[License-review] For Approval: License Zero Reciprocal Public License

Kyle Mitchell kyle at kemitchell.com
Thu Sep 28 03:58:59 UTC 2017


I received a phone call from Bruce Perens today, on L0-R and some other topics.

Bruce made very clear that he doesn't represent or speak for OSI, but provided some excellent feedback on the process and L0-R specifically.  Feedback I felt I should summarize here, so it lives with the rest of the mail archive, where others will probably look for that kind of thing.  This summary can't be all of it---I was too busy keeping up to take good dictation---but I hope Bruce will chime in if he feels I've got something wrong, or omitted something essential.  He's copied.

Bruce's most concrete point was that, yes, licenses that conform to the Open Source Definition are open source licenses, but some licenses that conform to the Open Source Definition come before OSI, and leave without OSI approval.  Poorly drafted terms conceived by amateur drafters came up a few times.  As did needless, proliferating reimplementations of existing terms.

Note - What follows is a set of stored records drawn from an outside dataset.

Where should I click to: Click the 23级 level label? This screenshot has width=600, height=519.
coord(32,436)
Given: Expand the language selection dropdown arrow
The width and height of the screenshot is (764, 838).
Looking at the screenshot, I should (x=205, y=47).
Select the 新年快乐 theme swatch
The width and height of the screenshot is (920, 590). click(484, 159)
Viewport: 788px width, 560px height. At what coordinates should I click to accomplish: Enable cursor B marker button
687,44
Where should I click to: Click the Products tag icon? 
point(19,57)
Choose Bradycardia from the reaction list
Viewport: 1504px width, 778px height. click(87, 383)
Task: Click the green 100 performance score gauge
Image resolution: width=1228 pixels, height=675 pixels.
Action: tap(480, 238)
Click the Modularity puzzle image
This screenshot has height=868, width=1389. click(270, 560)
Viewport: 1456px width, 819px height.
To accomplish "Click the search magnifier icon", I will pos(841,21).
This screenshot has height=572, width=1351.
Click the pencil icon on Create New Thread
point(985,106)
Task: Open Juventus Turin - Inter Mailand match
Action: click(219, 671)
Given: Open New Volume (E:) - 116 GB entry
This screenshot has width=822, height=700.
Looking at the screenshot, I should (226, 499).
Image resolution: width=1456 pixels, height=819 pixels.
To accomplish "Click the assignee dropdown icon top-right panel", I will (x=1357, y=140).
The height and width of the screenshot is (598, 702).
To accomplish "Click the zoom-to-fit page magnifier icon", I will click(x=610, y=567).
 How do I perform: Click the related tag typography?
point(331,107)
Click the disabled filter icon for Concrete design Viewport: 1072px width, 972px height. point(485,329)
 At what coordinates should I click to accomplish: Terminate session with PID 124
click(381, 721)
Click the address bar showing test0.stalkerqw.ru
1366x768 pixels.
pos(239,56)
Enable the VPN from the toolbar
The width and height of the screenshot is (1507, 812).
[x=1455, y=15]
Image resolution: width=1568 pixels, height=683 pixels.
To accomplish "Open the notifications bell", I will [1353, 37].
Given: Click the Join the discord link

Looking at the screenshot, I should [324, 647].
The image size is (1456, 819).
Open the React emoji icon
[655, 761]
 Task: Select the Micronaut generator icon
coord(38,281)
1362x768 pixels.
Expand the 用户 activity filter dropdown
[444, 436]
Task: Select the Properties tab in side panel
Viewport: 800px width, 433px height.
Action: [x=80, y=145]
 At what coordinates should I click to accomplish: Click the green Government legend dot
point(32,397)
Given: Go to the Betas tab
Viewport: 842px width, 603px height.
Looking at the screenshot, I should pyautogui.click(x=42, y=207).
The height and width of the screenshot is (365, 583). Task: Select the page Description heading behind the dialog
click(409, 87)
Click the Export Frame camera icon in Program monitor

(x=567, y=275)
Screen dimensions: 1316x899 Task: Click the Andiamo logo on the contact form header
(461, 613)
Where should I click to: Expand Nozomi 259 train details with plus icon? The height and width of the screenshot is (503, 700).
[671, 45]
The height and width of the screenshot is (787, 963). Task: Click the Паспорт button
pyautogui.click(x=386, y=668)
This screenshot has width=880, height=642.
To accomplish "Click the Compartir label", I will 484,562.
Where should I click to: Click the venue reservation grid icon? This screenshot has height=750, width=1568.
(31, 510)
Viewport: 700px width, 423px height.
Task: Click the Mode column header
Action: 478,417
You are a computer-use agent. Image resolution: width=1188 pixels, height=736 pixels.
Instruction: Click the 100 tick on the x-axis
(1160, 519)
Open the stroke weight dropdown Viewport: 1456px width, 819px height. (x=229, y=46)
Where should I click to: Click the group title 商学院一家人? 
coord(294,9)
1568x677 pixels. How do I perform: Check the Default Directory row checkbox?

The major point that I took on a more general level was that I should expect and respect focus on "licensee compliance load" created by L0-R, especially for "passive licensees" who don't look like developers, and tend to use FOSS because it is free.  A litmus test is whether users who don't either know or care about Open Source and its particulars stand a chance of needing a lawyer at any point.  Permission must be very clear to feel comfortable advocating use with no counsel.

Use without involving either lawyer skills or development skills is "free riding" in a very direct sense.  But creating opportunity for others to ride places they otherwise couldn't afford to go is a valuable kind of public good that OSI promotes, absent though it may be from the Definition.  A similar concern for compliance load on developers combining software under Open Source terms pervades.  All of this sounded in points already made here on the list in different terms, especially about the dichotomy, sharp or fuzzy, of "users" and "developers".

Bruce didn't see great prospects for anything triggering short of either modification or distribution, even if the triggering actions look distinctly developer-like, such as incorporation into another program or compilation of other code.  The outlook seemed to be that licenses triggering in that way could very well conform to the Definition, but would be very difficult for OSI to be seen to promote.

We discussed AGPL at some length, and in some detail.  Bruce characterized the section 13 trigger there as attempting to synthesize an analog to public performance of copyrighted software work, which doesn't exist under the law.  From that point of view, provision over a network wasn't "use", it was trying to be something entirely of its own kind.  A kludge.

We also discussed the legal boundary between creation of derivative works and reproduction in copies, to acquire a copy to execute, and also incidental to execution itself.  We agreed that many ways to incorporate or adapt software---combinations---probably should be treated as derivative, but don't involve "derivative works" as that's understood at law.  That begs another attempt at synthesis.  One not taken up to date.

My specific takeaways for L0-R were twofold:

1.  Take another stab at revising condition 3, to make it more readable, especially for not-a-lawyers.

2.  Revisit the condition also to clarify, if possible, a "safe zone" of uses for which permission is unconditional, even at the expense of added length.  L0-R might be OSD-conformant as written; I certainly see it that way.  In final form, it may or may not garner OSI approval.  But whatever the outcome, that clarity is worth chasing.